第4回 福島で露呈した「系統接続」という再エネ普及の大問題

どれだけ送電できるかわかるのに2カ月も

 東京財団では去る9月12日に、“いかにすれば再エネの普及が促進されるか”を考察するシンポジウム「再生可能エネルギー、福島の取り組みと持続可能な普及に向けて」を開催した。ゲストには日本における再エネ普及の最大の現場と言える福島県から県庁担当者をお招きした。

 福島県では2013年3月末現在で認定を受けた再エネ設備は120万kWに上ると言う。しかし、運転を開始できた設備は3月末時点で3万kW、5月末で5万kWだという。すなわち3月で設備認定のわずか2%、5月で設備認定のわずか4%しか稼動できていないということになる。

 なぜこのような事態が起きているのか。その理由は多々あるが福島県の再エネ普及における最近の一番の課題は系統接続だという。少なくとも太陽光発電であれば3年~5年は系統の問題は起こらないと見込まれていたが、既に現状において電力会社による制約や受電拒否が多発していると言う。

 再エネによる発電は系統の「接続ポイント」から送るわけだが、そもそも、福島県内に複数ある接続ポイントにあとどのくらいの受電容量があるのかということが公開されていない。そのため、電柱1本示してここに何キロワット接続できますかと電力会社に聞いてもすぐに回答は得られず、2カ月待ってやっとそこでどれだけ発電できるか、はたまたできないのかというのがわかるという状況だという。
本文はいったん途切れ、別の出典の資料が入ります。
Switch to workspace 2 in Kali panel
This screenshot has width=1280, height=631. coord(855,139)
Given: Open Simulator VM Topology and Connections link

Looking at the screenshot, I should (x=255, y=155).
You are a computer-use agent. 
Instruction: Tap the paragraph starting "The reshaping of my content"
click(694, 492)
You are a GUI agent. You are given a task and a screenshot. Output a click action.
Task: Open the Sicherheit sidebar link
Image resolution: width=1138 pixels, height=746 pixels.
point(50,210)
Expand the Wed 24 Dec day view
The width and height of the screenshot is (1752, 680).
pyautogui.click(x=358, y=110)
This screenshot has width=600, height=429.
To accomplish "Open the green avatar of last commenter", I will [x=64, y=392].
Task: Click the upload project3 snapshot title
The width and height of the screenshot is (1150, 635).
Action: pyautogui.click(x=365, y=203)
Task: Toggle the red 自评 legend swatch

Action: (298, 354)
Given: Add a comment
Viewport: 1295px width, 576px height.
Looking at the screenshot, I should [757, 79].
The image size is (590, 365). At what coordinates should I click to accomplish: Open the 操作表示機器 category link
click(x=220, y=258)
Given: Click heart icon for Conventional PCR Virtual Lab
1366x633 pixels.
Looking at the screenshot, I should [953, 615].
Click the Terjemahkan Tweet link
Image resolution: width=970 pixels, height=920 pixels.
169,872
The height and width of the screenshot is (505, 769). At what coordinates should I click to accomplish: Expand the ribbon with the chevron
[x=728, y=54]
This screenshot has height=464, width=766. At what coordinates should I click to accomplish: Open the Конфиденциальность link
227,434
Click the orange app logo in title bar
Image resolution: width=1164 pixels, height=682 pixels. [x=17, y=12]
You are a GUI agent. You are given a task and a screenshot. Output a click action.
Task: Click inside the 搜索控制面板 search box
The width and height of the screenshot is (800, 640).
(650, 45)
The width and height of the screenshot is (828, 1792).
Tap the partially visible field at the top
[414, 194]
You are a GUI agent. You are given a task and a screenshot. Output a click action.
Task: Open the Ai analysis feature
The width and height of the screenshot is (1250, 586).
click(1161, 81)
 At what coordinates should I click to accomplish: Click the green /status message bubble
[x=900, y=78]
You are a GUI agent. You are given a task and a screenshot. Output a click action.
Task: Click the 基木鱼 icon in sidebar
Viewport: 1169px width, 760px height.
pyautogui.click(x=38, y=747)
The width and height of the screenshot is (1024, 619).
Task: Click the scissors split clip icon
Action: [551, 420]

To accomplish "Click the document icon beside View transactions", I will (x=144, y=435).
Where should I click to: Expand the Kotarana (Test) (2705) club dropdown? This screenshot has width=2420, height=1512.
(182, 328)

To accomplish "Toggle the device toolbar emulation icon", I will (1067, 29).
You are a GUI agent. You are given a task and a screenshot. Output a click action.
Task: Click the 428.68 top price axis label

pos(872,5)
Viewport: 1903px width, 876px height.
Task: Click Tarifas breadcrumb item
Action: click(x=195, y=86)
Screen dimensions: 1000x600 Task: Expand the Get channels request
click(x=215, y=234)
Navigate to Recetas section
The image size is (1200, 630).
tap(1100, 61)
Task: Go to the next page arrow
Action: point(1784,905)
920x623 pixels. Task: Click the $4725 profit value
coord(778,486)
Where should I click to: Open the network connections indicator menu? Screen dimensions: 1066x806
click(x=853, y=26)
 つまり、新たに再エネの発電事業者になろうとしても電力会社からの回答を得るまでは融資の取り付け、資材の購入、土地の入手などに手が出せないばかりか事業計画すら思うように作成できないと言うことになる。

 これでは再エネ普及政策の立案、また事業者にとっては起業もままならいないことであろう。

 ちなみに前述したシンポジウムにはスペインの送電会社であるレッドエレクトリカ社からもゲストとして参加いただいていたが、スペインでは到底考えられないと言うことだった。